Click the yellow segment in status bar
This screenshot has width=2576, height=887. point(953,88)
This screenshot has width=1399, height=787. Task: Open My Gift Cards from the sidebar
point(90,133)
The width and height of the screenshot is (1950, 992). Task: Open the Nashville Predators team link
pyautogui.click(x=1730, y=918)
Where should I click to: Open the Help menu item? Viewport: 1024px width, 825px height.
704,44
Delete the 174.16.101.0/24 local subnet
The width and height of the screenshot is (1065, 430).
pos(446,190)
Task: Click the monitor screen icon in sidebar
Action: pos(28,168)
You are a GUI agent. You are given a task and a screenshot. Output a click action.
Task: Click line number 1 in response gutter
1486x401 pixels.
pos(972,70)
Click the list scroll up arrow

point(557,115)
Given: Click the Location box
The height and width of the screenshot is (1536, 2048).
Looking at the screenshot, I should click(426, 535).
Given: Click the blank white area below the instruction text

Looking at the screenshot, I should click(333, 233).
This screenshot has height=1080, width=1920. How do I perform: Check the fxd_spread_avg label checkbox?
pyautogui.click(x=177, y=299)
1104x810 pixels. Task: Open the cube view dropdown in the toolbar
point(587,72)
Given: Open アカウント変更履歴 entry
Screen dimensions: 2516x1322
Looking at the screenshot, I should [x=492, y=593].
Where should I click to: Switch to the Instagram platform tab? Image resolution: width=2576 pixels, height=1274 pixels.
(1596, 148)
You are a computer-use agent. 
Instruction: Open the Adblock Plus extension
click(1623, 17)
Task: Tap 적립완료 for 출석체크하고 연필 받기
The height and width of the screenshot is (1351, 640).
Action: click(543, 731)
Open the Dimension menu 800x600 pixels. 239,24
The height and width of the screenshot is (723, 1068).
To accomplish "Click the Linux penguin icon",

DO THIS :: Can you print everything from the line containing "Given: Click the Location box" down to the line containing "point(587,72)", reproducing those rows exactly?

TASK OUTPUT ::
Given: Click the Location box
The height and width of the screenshot is (1536, 2048).
Looking at the screenshot, I should click(426, 535).
Given: Click the blank white area below the instruction text

Looking at the screenshot, I should click(333, 233).
This screenshot has height=1080, width=1920. How do I perform: Check the fxd_spread_avg label checkbox?
pyautogui.click(x=177, y=299)
1104x810 pixels. Task: Open the cube view dropdown in the toolbar
point(587,72)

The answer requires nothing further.